在陈叔看清来人前,那人倒是先看见了他,嘴角一咧,笑盈盈地张口便喊了声“陈叔”。
陈叔亦是一笑,眸光慈爱,回道:“大小姐。”说着,视线落到跟在她身后婢女手中端着的药盅上,又在她被冻得有些冷白的俏脸上扫了眼,忍不住开口叨叨:“大小姐,以后这些事还是吩咐下面的人去办罢,这厨房和外面一冷一热的交替,容易过上病气。”
这几句话,陈叔唠叨了不下几十次了,司芙霜都快听出老茧来了。
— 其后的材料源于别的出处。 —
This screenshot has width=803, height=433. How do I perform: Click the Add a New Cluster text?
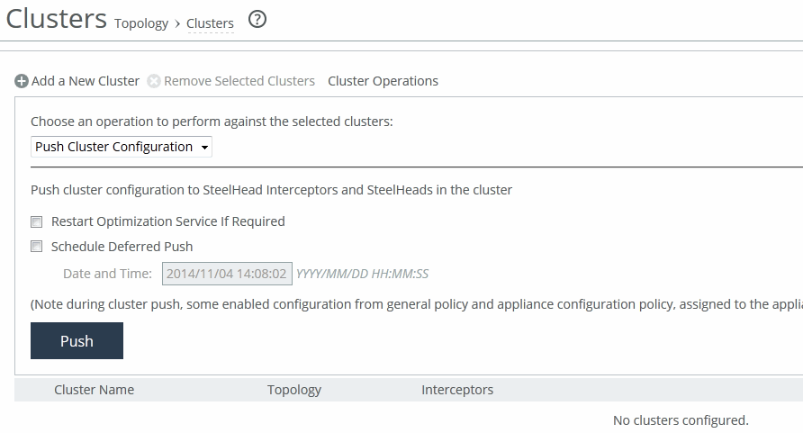[86, 81]
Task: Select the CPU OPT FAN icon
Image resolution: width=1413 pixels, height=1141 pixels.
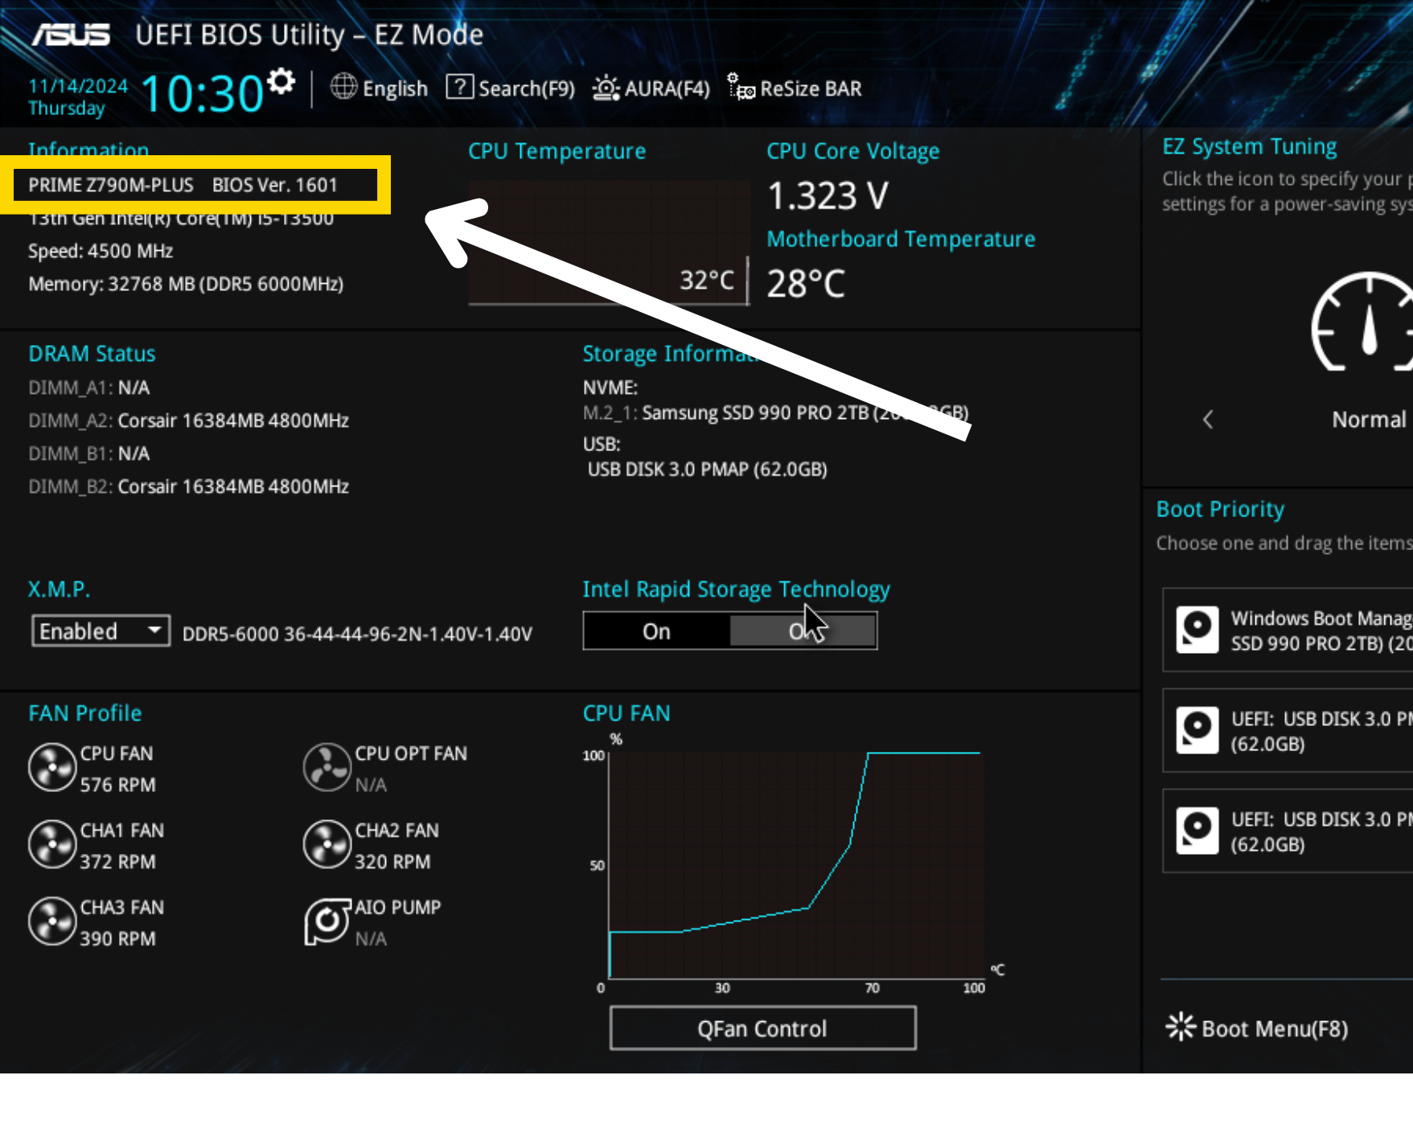Action: [x=327, y=768]
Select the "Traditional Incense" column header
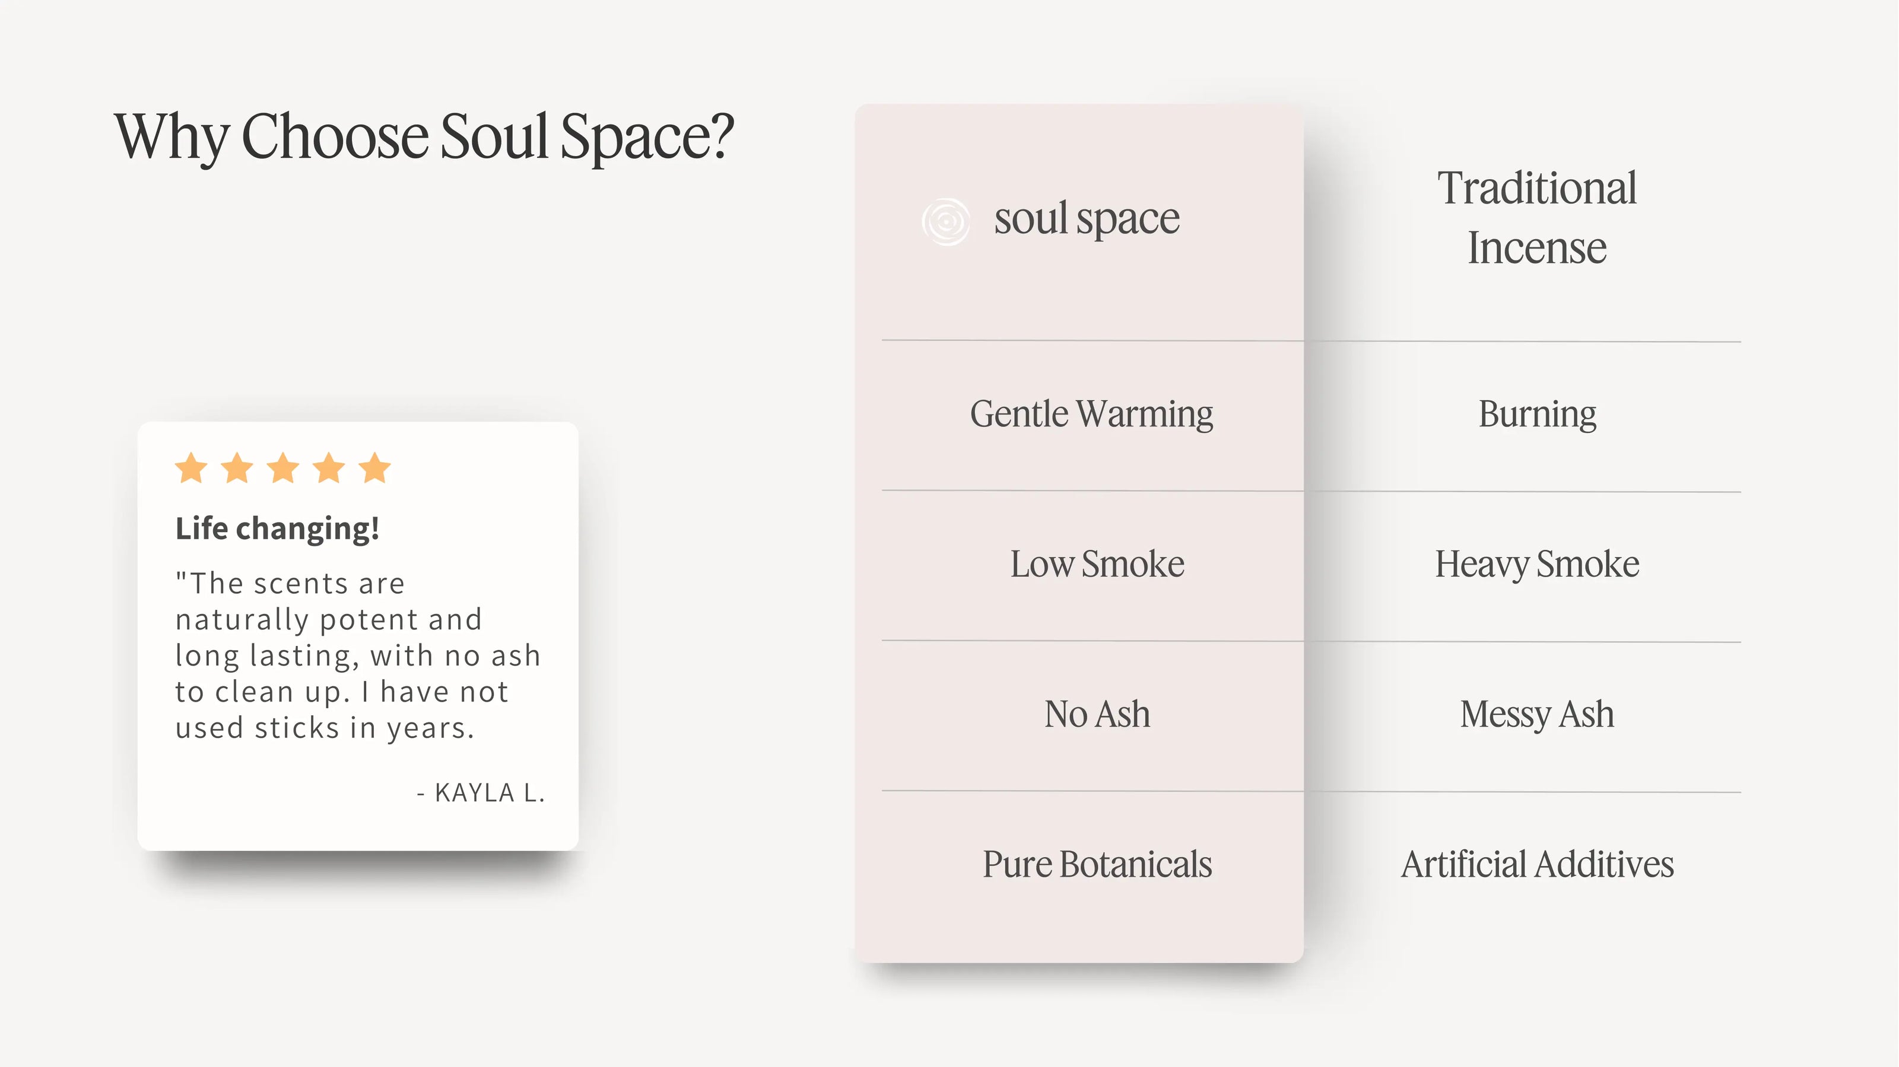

不过,她也知道陈叔是疼她,便笑嘻嘻地道:“陈叔,我哪有那么柔弱,而且,我都有穿着袍子,你放心好了!更何况。这次的古方是我去寻的,没有人比我更清楚了,交给下面的人我哪里肯放心。”见陈叔张嘴还要再说,忙继续道:“好了好了,陈叔,我知道了,下次会注意的……”
话音还未落,旁边的屋子里突然响起一道沉静的男声,“是霜儿和陈叔吗?进来罢。”嗓音清越,语速不疾不徐,听在耳朵里有种恰到好处的舒悦感。只是,这声线虚软,其中气明显不足,显然话音的主人带着病气。
司芙霜俏皮地吐了吐舌头,伸手推开前面的舱门,小巧的脑袋率先探了进去,见司剑正扶着司瑾然坐上轮椅,有些不好意思又有些懊恼地唤道:“哥哥,是不是把你吵醒了?”
司瑾然正将司剑盖在他腿上的绒毯往上扶,听到这话,抬起头看向她,温和一笑,摇摇头道:“没有,刚巧醒了。”